**Aim of the exercise:** Can you copy the records below verbatim, from the line with "Task: Open the three-dots more options menu" to the line with "Click the 快速查询查看 progress bar", including both of those lines and leaving out the pictures?

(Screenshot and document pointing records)
··········
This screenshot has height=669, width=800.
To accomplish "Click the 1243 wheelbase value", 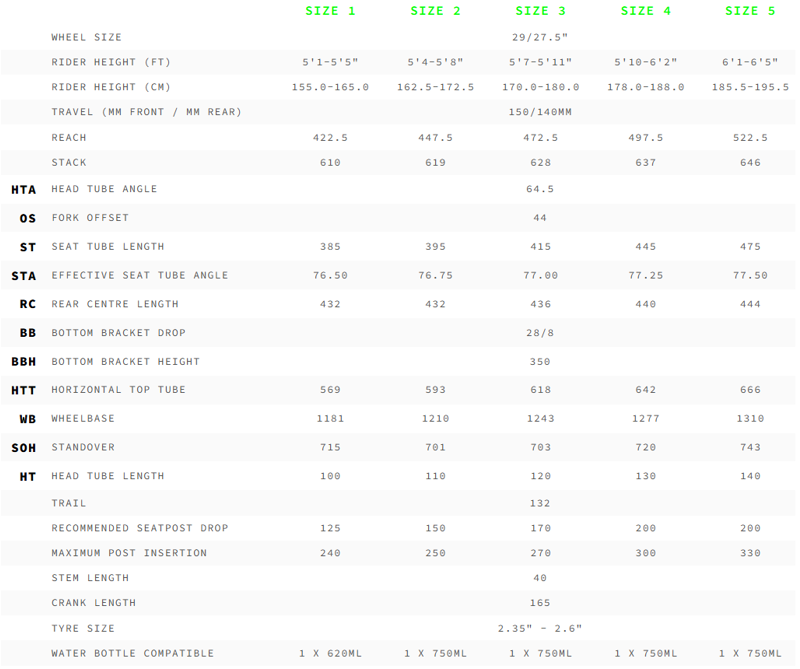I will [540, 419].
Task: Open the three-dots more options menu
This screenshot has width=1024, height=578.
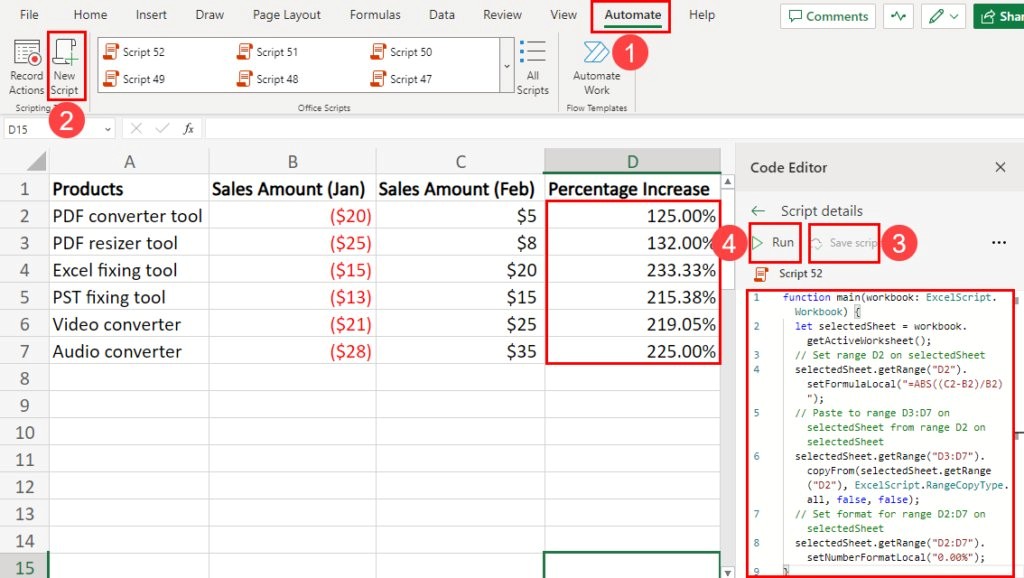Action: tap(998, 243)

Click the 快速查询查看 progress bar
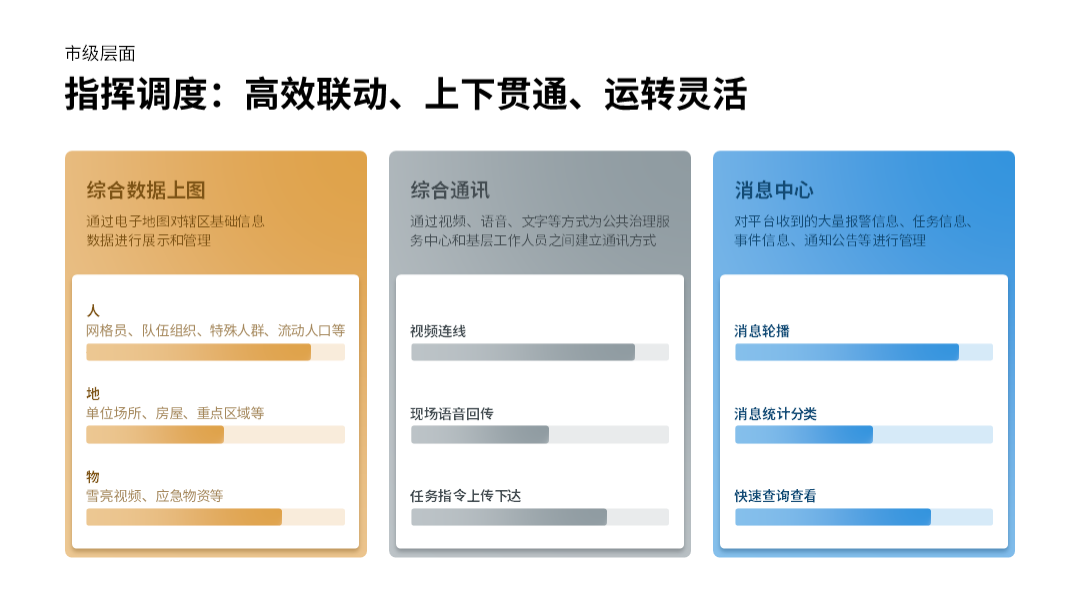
··········
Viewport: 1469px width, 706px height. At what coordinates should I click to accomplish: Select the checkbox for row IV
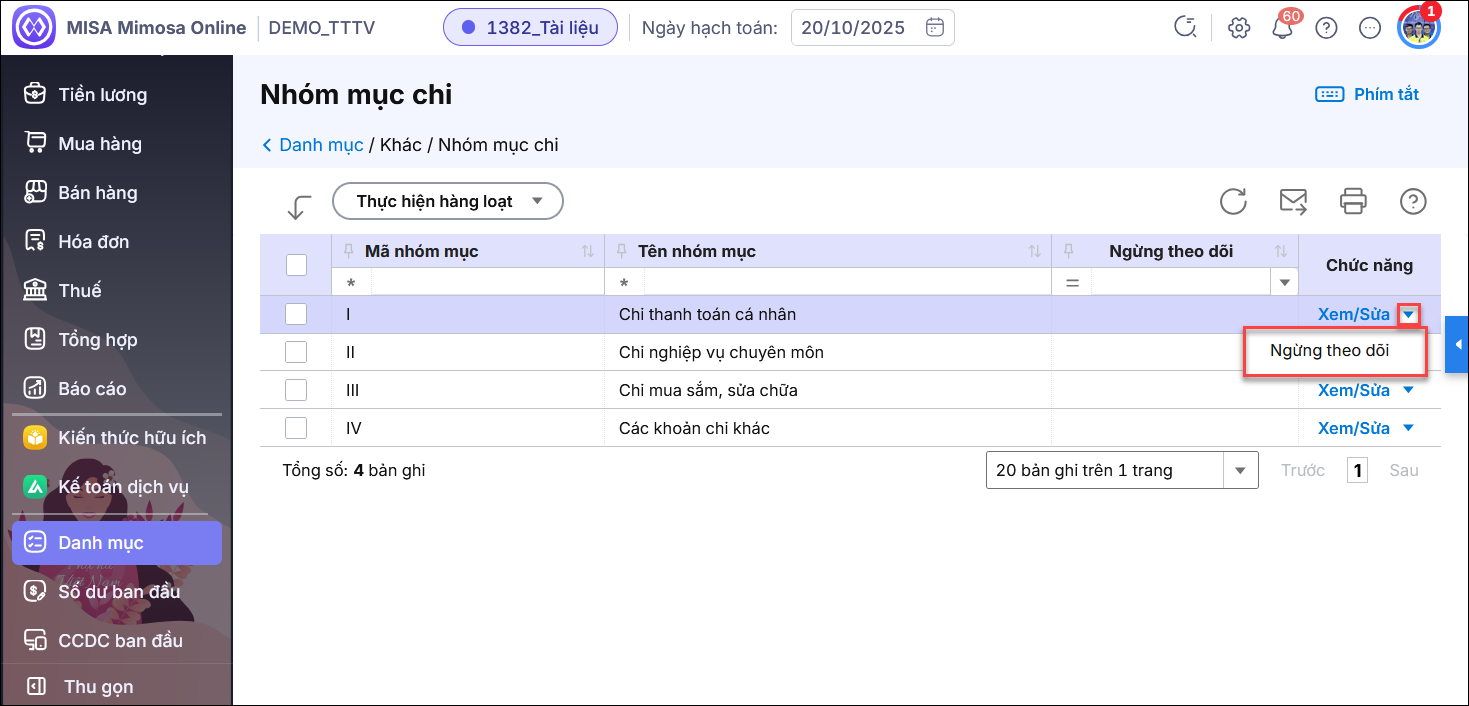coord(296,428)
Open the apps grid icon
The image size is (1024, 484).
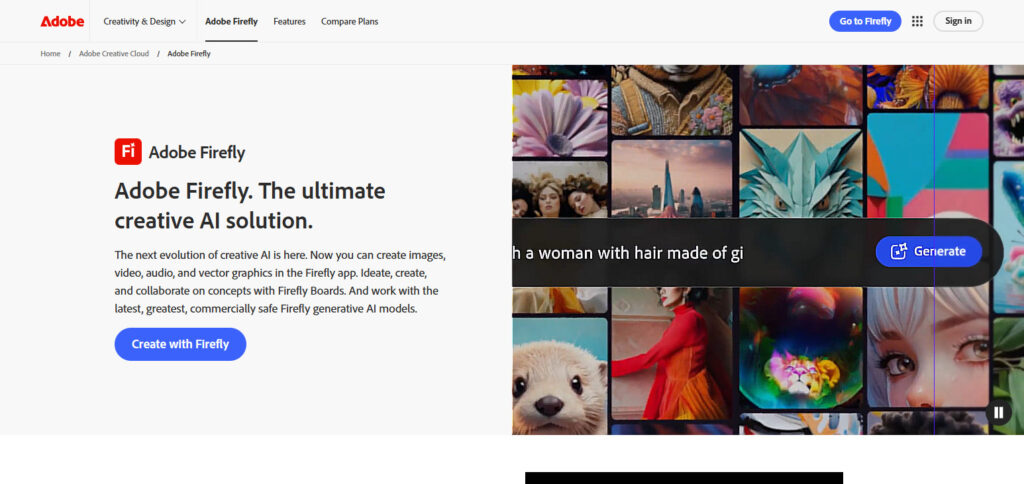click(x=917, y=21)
··········
**Exercise output:**
Task: Open the three-dots more options menu
This screenshot has width=1024, height=578.
Action: tap(998, 243)

Click the 快速查询查看 progress bar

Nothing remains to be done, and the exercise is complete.